现在我不明白这是我的错误,还是应该向github上的tensorflow回购提交问题。
更新1:
我发现泄漏内存的大小取决于型号。我加载了自写的简单U-Net,泄漏的大小减少到153823字节,但在每次TF_SessionRun
之后仍然存在。此模型的Python代码:
def test_unet(pretrained_weights = None,input_size = 284, border=88):
inputs = Input(((input_size + border * 2) * (input_size + border * 2) * 3,))
reshape1 = Reshape((input_size + border * 2 , input_size + border * 2, 3))(inputs)
# 284
conv0 = Conv2D(64, 3 , activation = 'relu', kernel_initializer = 'he_normal')(reshape1)
# 282
conv0 = Conv2D(64, 3, activation = 'relu', kernel_initializer = 'he_normal')(conv0)
# 280
conv0 = BatchNormalization()(conv0)
pool0 = MaxPooling2D(pool_size=(2, 2))(conv0)
# 140
conv1 = Conv2D(128, 3 , activation = 'relu', kernel_initializer = 'he_normal')(pool0)
# 138
conv1 = Conv2D(128, 3, activation = 'relu', kernel_initializer = 'he_normal')(conv1)
# 136
conv1 = BatchNormalization()(conv1)
pool1 = MaxPooling2D(pool_size=(2, 2))(conv1)
# 68
conv2 = Conv2D(256, 3, activation = 'relu', kernel_initializer = 'he_normal')(pool1)
# 66
conv2 = Conv2D(256, 3, activation = 'relu', kernel_initializer = 'he_normal')(conv2)
# 64
conv2 = BatchNormalization()(conv2)
pool2 = MaxPooling2D(pool_size=(2, 2))(conv2)
# 32
conv3 = Conv2D(512, 3, activation = 'relu', kernel_initializer = 'he_normal')(pool2)
# 30
conv3 = Conv2D(512, 3, activation = 'relu', kernel_initializer = 'he_normal')(conv3)
# 28
conv3 = BatchNormalization()(conv3)
pool3 = MaxPooling2D(pool_size=(2, 2))(conv3)
# added
conv3_1 = Conv2D(1024, 3, activation = 'relu', kernel_initializer = 'he_normal', padding='same')(pool3)
conv3_1 = Conv2D(1024, 3, activation = 'relu', kernel_initializer = 'he_normal', padding='same')(conv3_1)

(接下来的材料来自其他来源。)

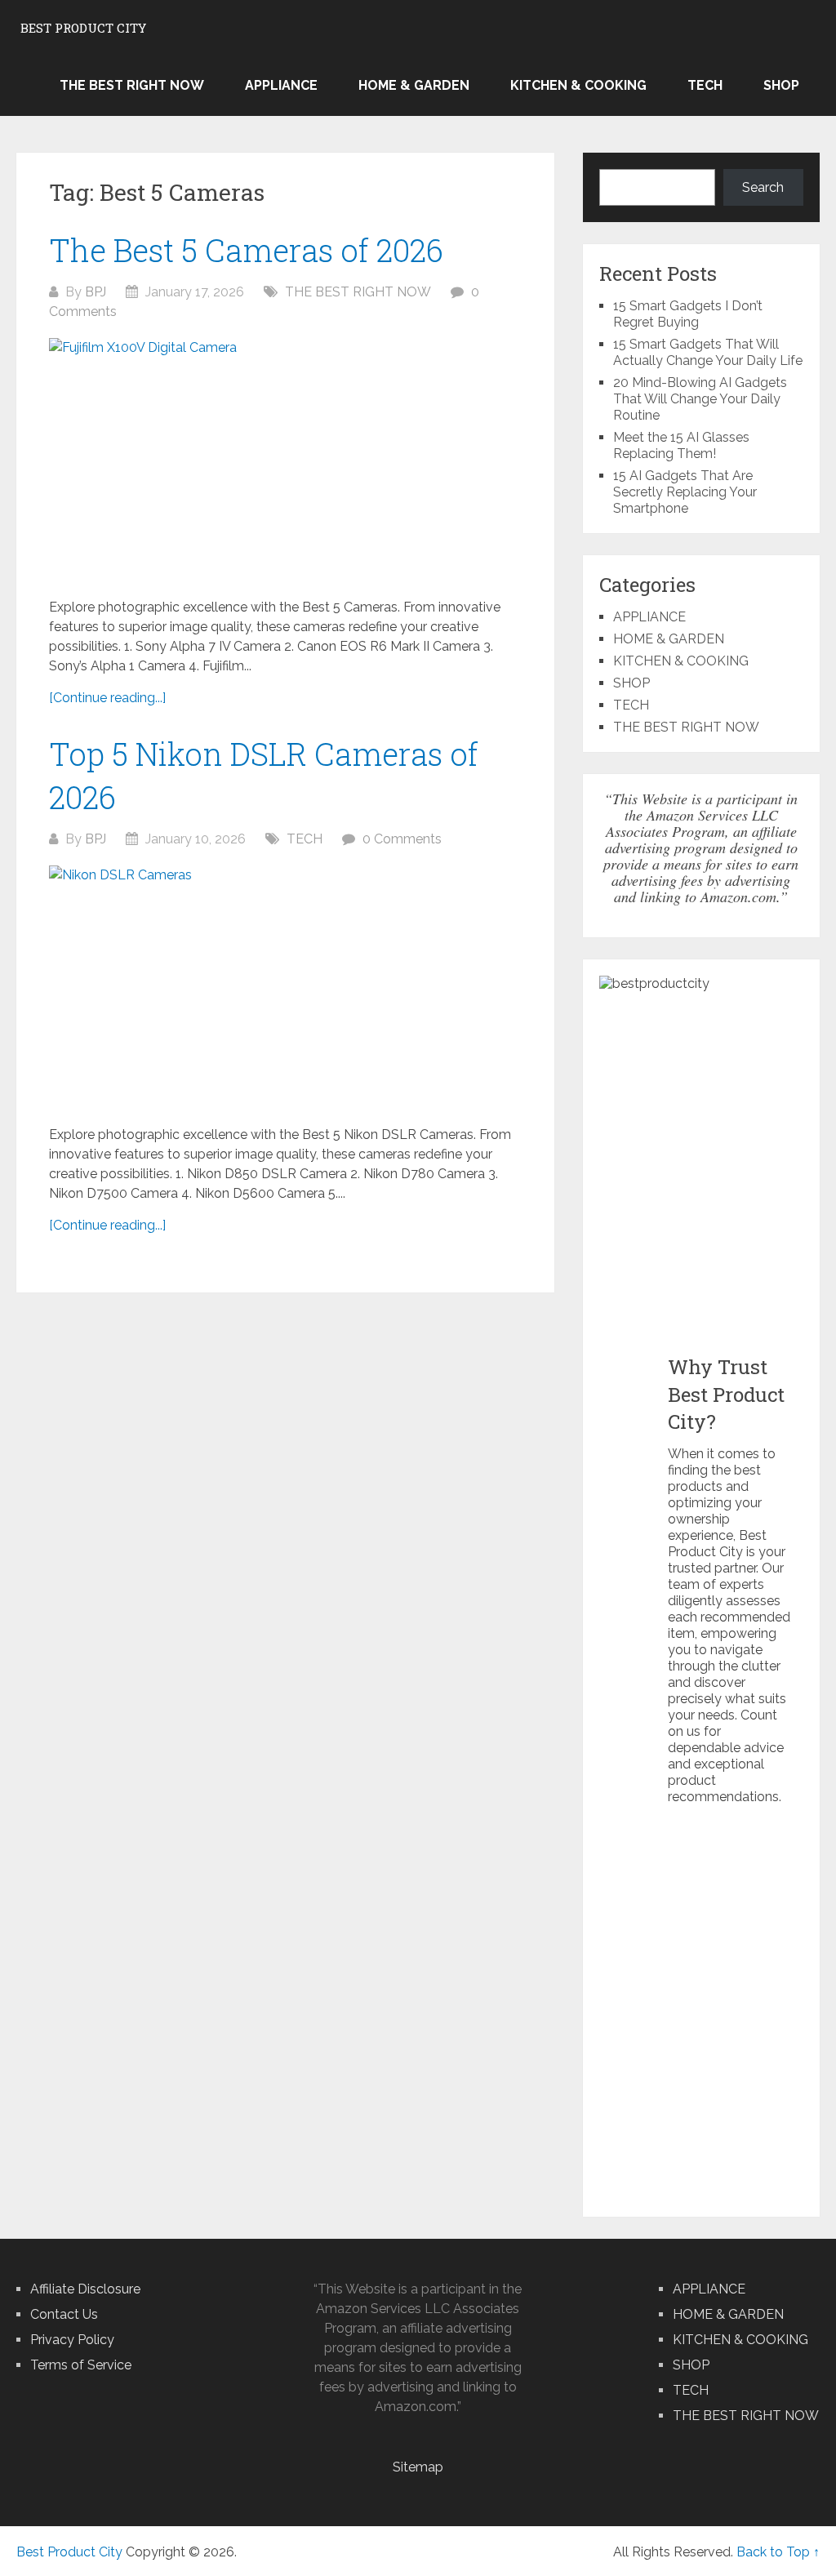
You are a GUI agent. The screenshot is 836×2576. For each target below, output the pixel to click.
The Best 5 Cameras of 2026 (246, 249)
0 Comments (402, 839)
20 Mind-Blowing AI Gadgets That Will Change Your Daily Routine (700, 399)
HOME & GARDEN (413, 85)
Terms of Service (80, 2365)
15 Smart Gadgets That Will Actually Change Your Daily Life (708, 352)
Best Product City (83, 28)
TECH (705, 85)
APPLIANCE (281, 85)
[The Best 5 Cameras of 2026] (285, 460)
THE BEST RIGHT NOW (132, 85)
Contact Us (64, 2314)
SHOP (781, 85)
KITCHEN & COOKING (578, 85)
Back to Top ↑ (778, 2552)
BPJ (95, 292)
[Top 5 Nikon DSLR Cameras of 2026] (285, 987)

conv3_1 = BatchNormalization()(conv3_1)
drop1 = Dropout(0.5)(conv3_1)
up0 = Conv2D(256, 3, activation = 'relu', kernel_initializer = 'he_normal', padding='same')(UpSampling2D(size = (2,2))(drop1))
up0 = BatchNormalization()(up0)
# 56
up1 = Conv2D(256, 3, activation = 'relu', kernel_initializer = 'he_normal')(UpSampling2D(size = (2,2))(up0))

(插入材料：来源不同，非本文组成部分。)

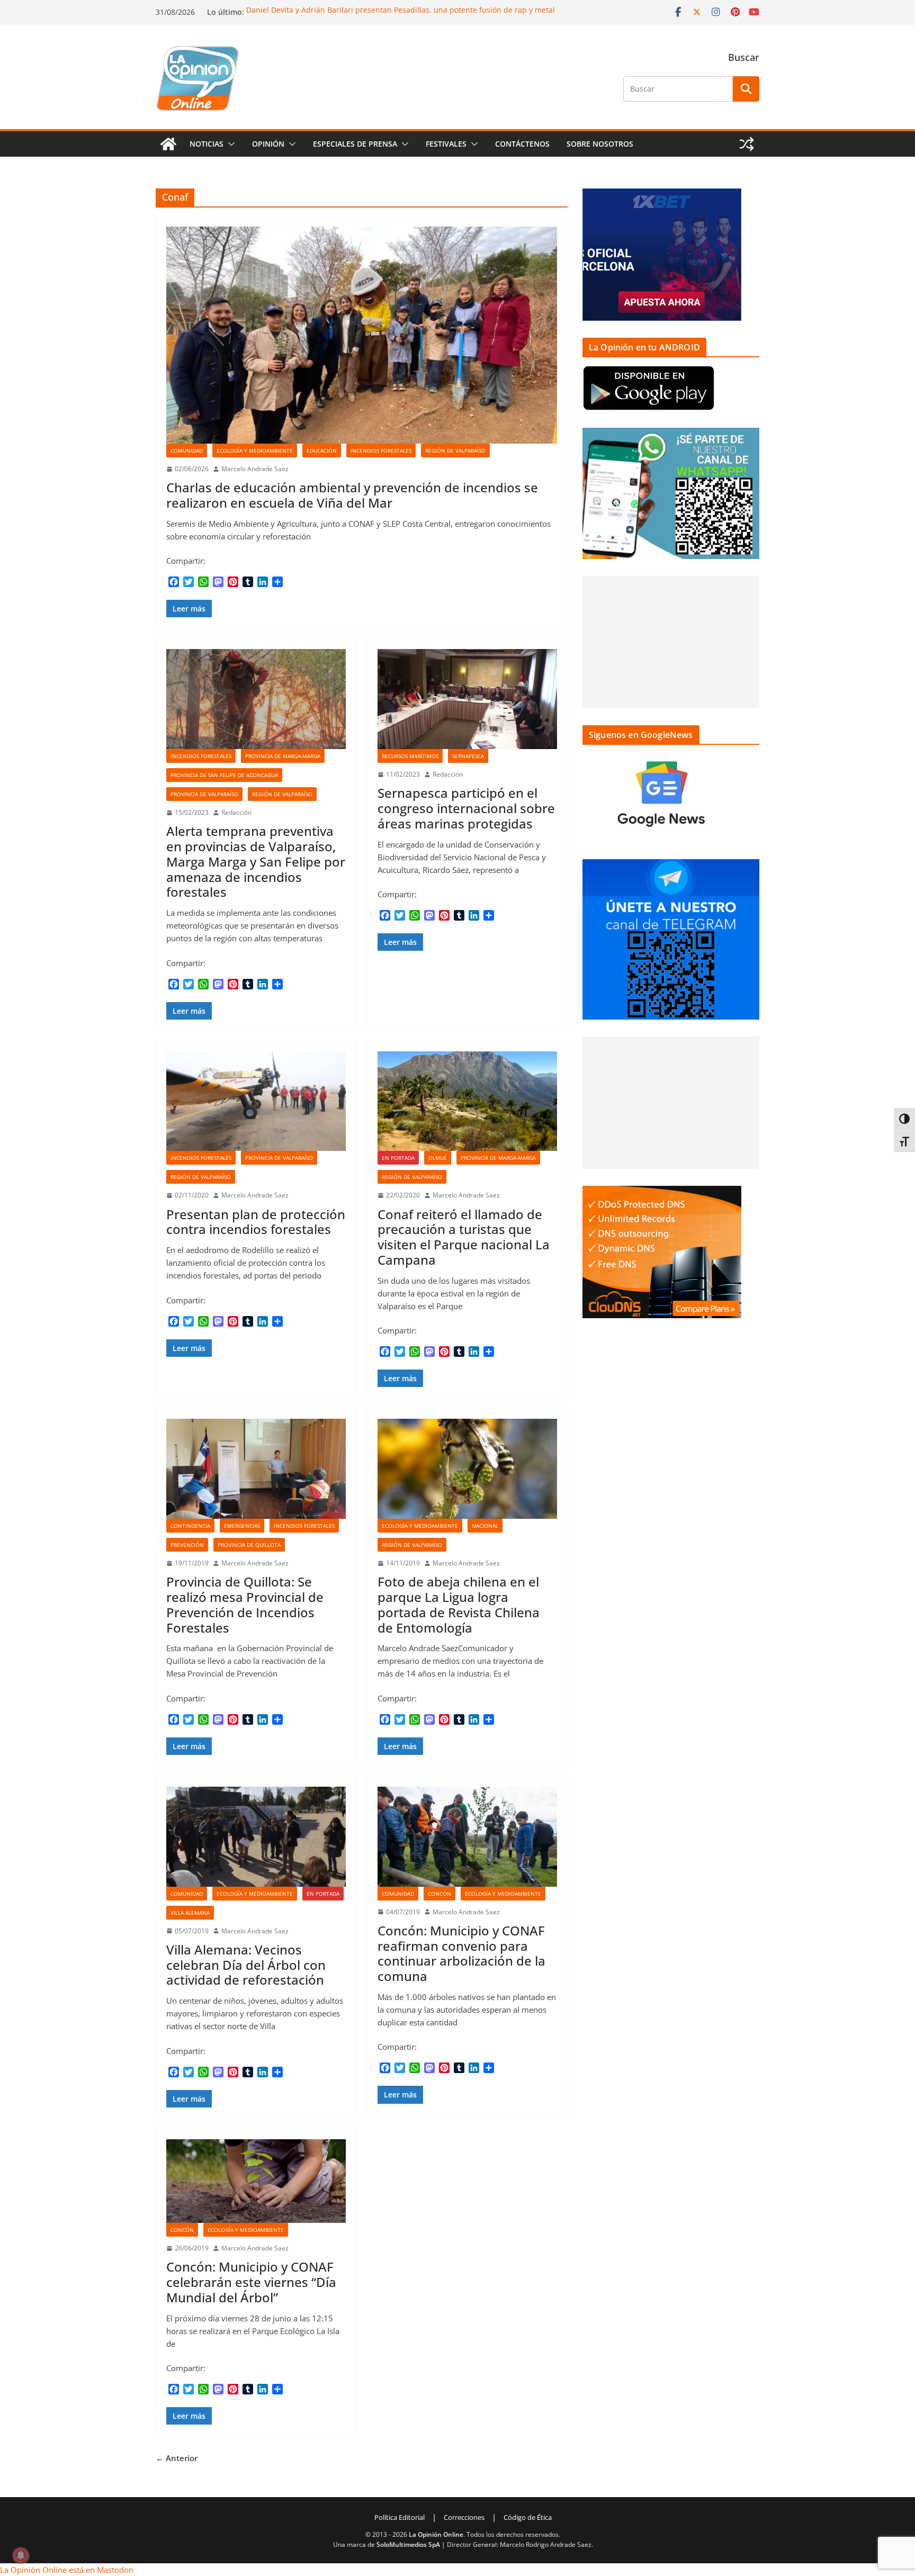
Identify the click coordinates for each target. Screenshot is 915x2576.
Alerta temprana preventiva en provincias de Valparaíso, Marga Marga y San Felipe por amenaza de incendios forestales (255, 861)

up1 = BatchNormalization()(up1)
# 54
cropp1 = Cropping2D((5,5))(conv2)
merge1 = concatenate([cropp1,up1], axis = 3)
conv4 = Conv2D(256, 3, activation = 'relu', kernel_initializer = 'he_normal')(merge1)
# 52
#conv4 = BatchNormalization()(conv4)
# 104
up2 = Conv2D(128, 2, activation = 'relu', kernel_initializer = 'he_normal')(UpSampling2D(size = (2,2))(conv4))
up2 = BatchNormalization()(up2)
# 103? wtf
up2 = Cropping2D(((1,0),(1,0)))(up2)
cropp2 = Cropping2D((17,17))(conv1)
merge2 = concatenate([cropp2,up2], axis = 3)

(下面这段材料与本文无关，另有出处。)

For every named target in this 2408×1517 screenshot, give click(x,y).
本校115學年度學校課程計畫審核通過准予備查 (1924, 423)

conv5 = Conv2D(128, 3, activation = 'relu', kernel_initializer = 'he_normal')(merge2)
# 100
conv5 = BatchNormalization()(conv5)
# 200
up3 = Conv2D(64, 2, activation = 'relu', kernel_initializer = 'he_normal')(UpSampling2D(size = (2,2))(conv5))
up3 = BatchNormalization()(up3)
# 199
up3 = Cropping2D(((1,0),(1,0)))(up3)
cropp3 = Cropping2D((41,41))(conv0)
merge3 = concatenate([cropp3,up3], axis = 3)
conv6 = Conv2D(64, 3, activation = 'relu', kernel_initializer = 'he_normal')(merge3)
# 196
conv7 = Conv2D(1, 1, activation = 'sigmoid')(conv6)
reshape2 = Reshape((input_size * input_size,))(conv7)
model = Model(inputs=inputs, outputs=reshape2)
model.compile(optimizer=RMSprop(lr=0.0001), loss=bce_dice_loss, metrics=[dice_coeff])
model.summary()
if(pretrained_weights):
model.load_weights(pretrained_weights)
return model
UDPATE 2:
我找出什么是内存泄漏。泄漏的大小= input_size + output_size +159。我更改了图像的大小,并注意到泄漏的大小取决于输入图像的大小。因此,最初的泄漏是图像512 * 512 * 3(对于rgb)+输出512 * 512 * 1(一类)+神秘的159字节= 1048735的泄漏。现在看来,我错过了一些会话来免费传递命令张量,TF_DeleteTensor();
释放了内存,但仍然分配了一些东西。